1.x was a bit off on MS documents that were at all complex. I'm looking forward to seeing the improvements in that area in 2.x.
I run Linux on all my computers, so MS Office isn't an option.
Open Office saves in Word format. You can even set it to do so by default.
postaldave, I have a question for you on XP.
I just bought a Gateway with XP Media 2005. Is there any thing
I should be wary of? I'm pretty much a novice with OS. I've
been a 98 user since 98. I decided to get the thing to get
screen captures. Hope I didnt make a mistake.
Any info would be appreciated.
BTW, as far as Linux on old computers, it really boils down to what you run for your GUI, apps, etc.
I am typing this on an ancient dual Celeron 333 with a mere 256 MB RAM. It's slow, but not intolerably so. I run Debian with KDE 3.
Yet, I am able to get by, even with an entire separate session for my son on running another virtual display.

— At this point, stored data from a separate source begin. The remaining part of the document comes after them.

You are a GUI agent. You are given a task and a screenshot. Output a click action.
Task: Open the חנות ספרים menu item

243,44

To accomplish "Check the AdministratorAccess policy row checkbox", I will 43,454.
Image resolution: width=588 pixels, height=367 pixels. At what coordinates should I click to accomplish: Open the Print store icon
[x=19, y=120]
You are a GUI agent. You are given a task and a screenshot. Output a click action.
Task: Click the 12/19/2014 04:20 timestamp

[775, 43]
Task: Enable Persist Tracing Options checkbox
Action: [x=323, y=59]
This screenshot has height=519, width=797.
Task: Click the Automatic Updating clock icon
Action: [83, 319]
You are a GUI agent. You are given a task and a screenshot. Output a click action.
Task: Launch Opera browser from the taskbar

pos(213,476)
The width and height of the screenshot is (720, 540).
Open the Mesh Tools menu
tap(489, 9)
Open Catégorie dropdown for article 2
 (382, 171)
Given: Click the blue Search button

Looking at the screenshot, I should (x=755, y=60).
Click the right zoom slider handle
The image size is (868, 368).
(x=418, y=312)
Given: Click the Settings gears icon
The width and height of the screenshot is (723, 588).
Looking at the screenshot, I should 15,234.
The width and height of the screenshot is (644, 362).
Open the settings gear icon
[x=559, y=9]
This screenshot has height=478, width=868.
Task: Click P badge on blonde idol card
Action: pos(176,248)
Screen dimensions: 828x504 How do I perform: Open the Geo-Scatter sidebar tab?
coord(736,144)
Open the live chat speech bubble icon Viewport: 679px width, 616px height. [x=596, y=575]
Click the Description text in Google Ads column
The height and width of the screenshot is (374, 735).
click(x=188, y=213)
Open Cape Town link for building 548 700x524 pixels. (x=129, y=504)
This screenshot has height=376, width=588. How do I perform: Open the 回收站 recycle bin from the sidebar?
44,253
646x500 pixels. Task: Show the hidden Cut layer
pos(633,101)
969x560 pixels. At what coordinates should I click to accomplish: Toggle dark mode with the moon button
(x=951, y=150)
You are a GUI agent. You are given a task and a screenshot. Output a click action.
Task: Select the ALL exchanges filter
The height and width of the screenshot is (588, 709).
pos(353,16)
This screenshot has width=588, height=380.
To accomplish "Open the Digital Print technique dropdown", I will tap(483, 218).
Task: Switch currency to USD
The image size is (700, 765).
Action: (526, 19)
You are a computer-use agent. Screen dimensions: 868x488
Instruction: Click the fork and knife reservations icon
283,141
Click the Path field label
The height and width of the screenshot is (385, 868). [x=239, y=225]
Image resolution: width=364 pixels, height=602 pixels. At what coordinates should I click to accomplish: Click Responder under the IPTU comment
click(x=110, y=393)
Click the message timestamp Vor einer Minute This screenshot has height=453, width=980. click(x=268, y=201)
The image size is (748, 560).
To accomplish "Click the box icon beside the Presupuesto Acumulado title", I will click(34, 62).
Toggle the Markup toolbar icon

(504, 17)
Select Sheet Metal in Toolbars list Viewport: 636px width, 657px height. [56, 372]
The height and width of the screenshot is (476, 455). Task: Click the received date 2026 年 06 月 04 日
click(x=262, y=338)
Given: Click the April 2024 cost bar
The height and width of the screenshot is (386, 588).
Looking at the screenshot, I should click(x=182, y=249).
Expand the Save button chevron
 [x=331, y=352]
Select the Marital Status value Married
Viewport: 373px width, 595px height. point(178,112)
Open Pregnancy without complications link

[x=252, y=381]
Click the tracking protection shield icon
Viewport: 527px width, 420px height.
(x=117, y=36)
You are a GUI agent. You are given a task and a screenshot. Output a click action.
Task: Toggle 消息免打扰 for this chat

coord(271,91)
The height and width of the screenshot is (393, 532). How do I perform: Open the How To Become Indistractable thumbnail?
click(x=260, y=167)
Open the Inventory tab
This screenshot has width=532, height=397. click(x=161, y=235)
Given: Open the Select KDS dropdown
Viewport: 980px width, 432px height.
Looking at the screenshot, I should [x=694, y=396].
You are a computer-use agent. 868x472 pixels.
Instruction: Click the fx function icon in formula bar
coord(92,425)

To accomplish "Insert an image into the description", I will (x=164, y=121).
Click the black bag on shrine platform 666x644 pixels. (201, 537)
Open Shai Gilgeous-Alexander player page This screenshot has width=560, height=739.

If I wanted it to be faster, though, I could use a less resource intensive desktop environment (e.g., Window Maker), which is quite fast even on an old machine like this one.
1. download GBpvr http://www.gbpvr.com/ it's freeware and much better then the native media software.
2.i'm not up on gateway so i really don't know. did it come with a XP install disc? that is the big thing i have againts the major computer makers, they load the backup onto the hard drive.(BAD)
you can't go wrong updating to xp though, it is MUCH better then 98.
3.run msconfig and check what is running in startup, that is another thing the big boys do to screw up XP.
i'm playing around with Puppy Linux right now and I like it on my old box. however, it doesn't have the full samba thing so i'm having trouble trying to get it to play with all the MS machines on the network.